Poutine doit gagner les faveurs des Bélarusses
Poutine perdra le Bélarus s'il continue de couvrir Loukachenko, croit savoir Nina Khrouchtcheva, petite-fille de Nikita Khrouchtchev, dans nv.ua :
«Même si Loukachenko se maintenait au pouvoir, il a déjà perdu sa légitimité car les Bélarusses n'oublieront pas les coups, les tortures et même les assassinats du régime dans sa répression des manifestants. Et ils n'oublieront pas non plus le silence du Kremlin. A chaque nouveau jour de contestation, la méfiance et l'hostilité envers le Kremlin se renforce, y compris chez les gens qui n'ont jamais été animés de tels sentiments. Poutine devrait se montrer ouvertement solidaire envers la société bélarusse, car il importe désormais davantage d'être bien vu de la société bélarusse que du régime de Loukachenko. Car ceci réduirait les chances de l'Ouest de soustraire le Bélarus à la sphère d'influence du Kremlin.»
Ne pas renforcer le front russophobe
Douma estime lui aussi que pour Poutine, la solution passera non pas par Loukachenko mais par l'opposition :
«Un dialogue permettrait à Minsk et à Moscou de limiter les dégâts et d'empêcher que le Bélarus ne gonfle les rangs des Etats russophobes, qui forment un bloc de la Baltique à la mer Noire. Il serait absurde que le Bélarus devienne le dernier pion dans ce jeu de domino antirusse, d'autant que la majorité de la population est prorusse et que l'économie bélarusse est étroitement liée à celle de la Russie. Mais au lieu d'ouvrir le dialogue, Loukachenko ouvre le feu sur les manifestants, et se dit même prêt à envoyer l'armée. ... Si Poutine acceptait de l'aider par la violence, la russophilie des Bélarusses virerait à la russophobie. ... Plus Loukachenko prend des postures machistes, moins la Russie sera à même de trouver une sortie de crise.»

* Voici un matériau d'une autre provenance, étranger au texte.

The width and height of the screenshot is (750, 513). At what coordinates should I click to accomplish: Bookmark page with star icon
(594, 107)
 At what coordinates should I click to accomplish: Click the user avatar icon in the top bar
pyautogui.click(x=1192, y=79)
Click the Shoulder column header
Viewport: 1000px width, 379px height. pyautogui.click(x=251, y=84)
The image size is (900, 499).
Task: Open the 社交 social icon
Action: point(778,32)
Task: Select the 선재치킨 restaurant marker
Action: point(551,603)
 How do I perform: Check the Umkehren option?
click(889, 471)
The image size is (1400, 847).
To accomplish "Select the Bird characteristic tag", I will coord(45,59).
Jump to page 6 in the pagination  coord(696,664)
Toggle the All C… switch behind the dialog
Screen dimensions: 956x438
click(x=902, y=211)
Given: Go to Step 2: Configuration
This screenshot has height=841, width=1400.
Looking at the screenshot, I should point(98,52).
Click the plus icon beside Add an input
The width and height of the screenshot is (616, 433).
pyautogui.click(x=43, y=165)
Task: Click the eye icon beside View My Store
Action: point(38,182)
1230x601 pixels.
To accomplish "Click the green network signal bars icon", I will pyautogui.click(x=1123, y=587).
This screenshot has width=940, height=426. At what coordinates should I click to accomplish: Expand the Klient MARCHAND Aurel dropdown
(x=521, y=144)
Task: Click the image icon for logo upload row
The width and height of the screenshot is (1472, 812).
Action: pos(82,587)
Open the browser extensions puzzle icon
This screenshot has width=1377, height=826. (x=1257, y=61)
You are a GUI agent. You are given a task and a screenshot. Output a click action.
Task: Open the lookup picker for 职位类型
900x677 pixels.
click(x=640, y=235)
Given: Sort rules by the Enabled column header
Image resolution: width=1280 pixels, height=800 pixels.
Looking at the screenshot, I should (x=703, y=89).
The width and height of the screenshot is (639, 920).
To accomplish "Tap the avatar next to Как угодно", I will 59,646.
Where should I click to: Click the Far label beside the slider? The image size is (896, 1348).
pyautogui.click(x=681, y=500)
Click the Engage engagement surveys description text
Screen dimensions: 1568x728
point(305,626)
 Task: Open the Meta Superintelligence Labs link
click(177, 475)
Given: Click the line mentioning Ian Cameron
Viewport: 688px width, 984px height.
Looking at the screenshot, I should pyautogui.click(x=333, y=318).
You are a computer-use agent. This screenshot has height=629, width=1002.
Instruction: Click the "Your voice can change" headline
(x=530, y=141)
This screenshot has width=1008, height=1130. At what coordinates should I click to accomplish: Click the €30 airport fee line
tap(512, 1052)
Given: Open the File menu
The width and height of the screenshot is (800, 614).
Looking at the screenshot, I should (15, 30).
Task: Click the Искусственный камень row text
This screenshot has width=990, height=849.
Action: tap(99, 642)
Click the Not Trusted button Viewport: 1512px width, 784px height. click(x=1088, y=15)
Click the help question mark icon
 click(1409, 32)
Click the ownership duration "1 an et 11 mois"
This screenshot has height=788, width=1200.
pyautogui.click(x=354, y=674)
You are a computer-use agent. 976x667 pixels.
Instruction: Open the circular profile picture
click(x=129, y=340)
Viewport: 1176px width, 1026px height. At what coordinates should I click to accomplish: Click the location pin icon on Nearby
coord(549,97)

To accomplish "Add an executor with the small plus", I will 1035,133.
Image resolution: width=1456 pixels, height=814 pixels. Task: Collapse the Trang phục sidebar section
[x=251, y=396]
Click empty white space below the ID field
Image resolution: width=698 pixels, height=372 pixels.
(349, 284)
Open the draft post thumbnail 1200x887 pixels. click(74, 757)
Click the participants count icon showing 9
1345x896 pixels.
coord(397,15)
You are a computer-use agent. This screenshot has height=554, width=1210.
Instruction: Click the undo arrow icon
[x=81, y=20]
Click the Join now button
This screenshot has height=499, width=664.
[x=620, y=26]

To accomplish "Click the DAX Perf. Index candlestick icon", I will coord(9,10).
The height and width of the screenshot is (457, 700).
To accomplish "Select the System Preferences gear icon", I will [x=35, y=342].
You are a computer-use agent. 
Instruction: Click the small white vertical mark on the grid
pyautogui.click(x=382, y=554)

Le Bélarus, un laboratoire pour le Kremlin
Dans Postimees, le spécialiste de la Russie Vladimir Iouchikine explique la stratégie de Poutine au Bélarus :
«Le Kremlin suit de près la situation et soutiendra Loukachenko jusqu'à la dernière minute, mais à distance. Or le jour où le Kremlin comprendra que la révolution est inévitable, il ne s'opposera pas au cours de l'histoire cette fois-ci, mais essaiera de lui imprimer une orientation qui serve le mieux ses intérêts. Autrement dit, si les choses se gâtent, le Kremlin abandonnera Loukachenko et désignera un autre poulain. Nous pouvons actuellement observer l'évolution des choses comme dans un laboratoire grandeur nature, où le Kremlin teste de nouvelles technologies politiques de transition.»
Les despotes ont toutes les raisons de trembler
L'attitude de la Russie a de quoi tourmenter d'autres régimes autoritaires, lit-on dans hvg :
«Les dirigeants autoritaires que Loukachenko compte au nombre de ses amis constatent avec inquiétude que le régime de Minsk, qui semblait encore relativement stable au début de l'été, est en train de se décomposer sous leurs yeux. ... A l'annonce des résultats de la présidentielle, ces amis se sont empressés de le féliciter pour sa 'grande victoire' : les chefs d'Etat turc Tayyip Erdoğan, azéri Ilham Aliyev, tadjik Emomalii Rahmon, moldave Igor Dodon et kazakh Kassym-Jomart Tokaïev ont été les premiers à lui adresser leurs félicitations. Les despotes doivent être alarmés que Moscou ne vole pas au secours de son allié.»